Gabriel wanted to pick her up and kiss her senseless. He looked at General Forney, who had remained in the background, listening acutely to the exchange. “General, perhaps we might reach a compromise. It’s my understanding this man is a trained surgeon. As such he would be a valuable hostage for exchange purposes.”

Forney’s eyes widened with interest. “Really?”

Gabriel nodded. “Would you agree to my taking him into personal custody, with Miss Beaumont as nurse, until he is well enough to survive the trip to Ship Island?”

“A suggestion of great merit.” Forney stroked his lower lip. “But are you willing to risk catching whatever ails the man?”

“I would deem it an honor to put my life on the line again for my country.” Gabriel bowed.

Mrs. St. Clair thumped her cane against the floor. “Camilla, if you insist on this mad venture, you will at least pursue it from the safety of our home. Reverend, I will send one of the servants to transfer your belongings to Beaumont House this evening.”

Gabriel chewed the inside of his lip to keep from shouting victory. He’d be quartered in the same house with the top local Confederate command. At the same time he could watch over both Camilla and Harry. Possibly he could even facilitate their escape if the situation required it.

Perhaps God had been listening to him after all.

They all accompanied the stretcher bearing Harry Martin’s supine body from the hospital, Mrs. St. Clair leaning on the general’s arm, Camilla walking beside her cousin—her love?—trying not to expose her emotions. Gabriel almost pitied her.
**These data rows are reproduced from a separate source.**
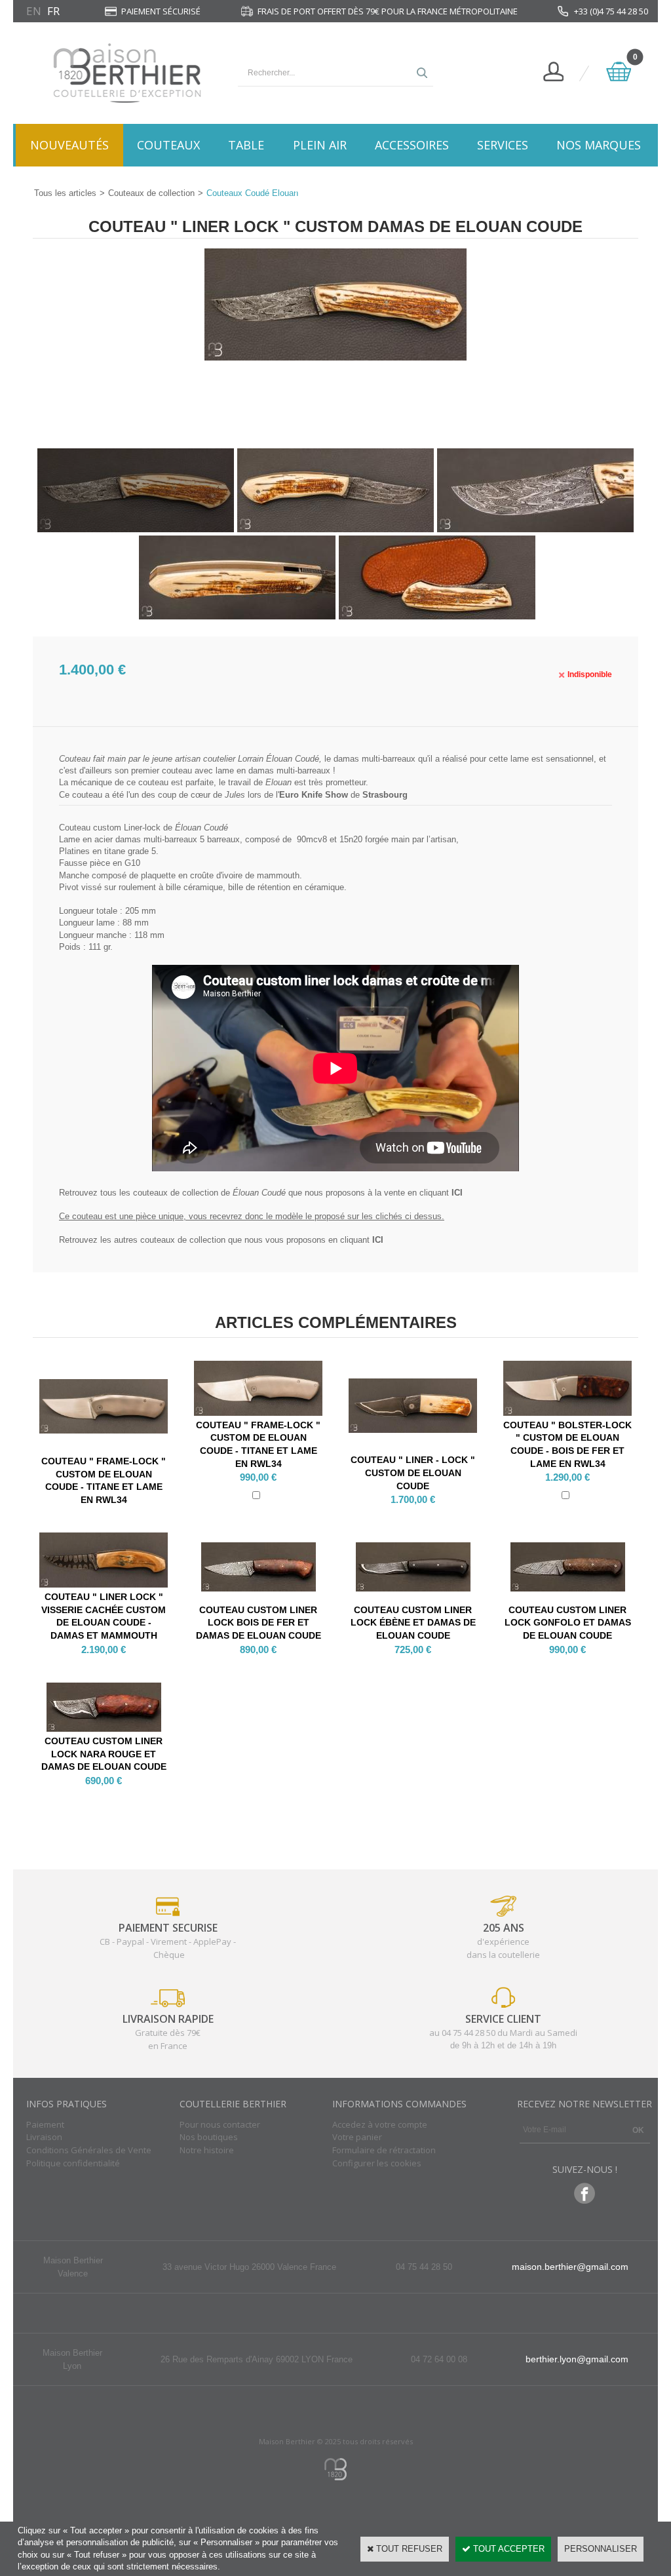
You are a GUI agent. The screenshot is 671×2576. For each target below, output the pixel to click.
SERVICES (502, 145)
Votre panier (357, 2137)
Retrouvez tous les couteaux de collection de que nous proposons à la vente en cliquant (261, 1193)
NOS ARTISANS (335, 187)
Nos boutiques (209, 2137)
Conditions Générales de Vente (88, 2150)
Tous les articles (65, 193)
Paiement (45, 2124)
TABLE (246, 145)
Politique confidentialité (73, 2163)
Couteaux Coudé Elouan (252, 193)
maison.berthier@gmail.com (570, 2266)
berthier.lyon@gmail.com (577, 2359)
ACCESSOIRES (412, 145)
As Harry was loaded into the back of an ambulance wagon, Camilla anxiously attending him, Gabriel assisted Mrs. St. Clair into the carriage she’d left waiting under the hospital portico.

The grande-dame touched his shoulder. “Thank you, Gabriel.”

He looked up at her in surprise. “Ma’am?”

She smiled at him grimly. “It’s time you and I had a talk, young man. I’ll expect you in my sitting room this evening after dinner.”

Chapter Seventeen

T
he cut-glass gasolier suspended above the dining table illuminated a splendid array of heavy shining silver, delicate bone china and sparkling crystal. Camilla found herself unable to work up any sort of interest in the forthcoming meal. She wanted to be at Harry’s bedside.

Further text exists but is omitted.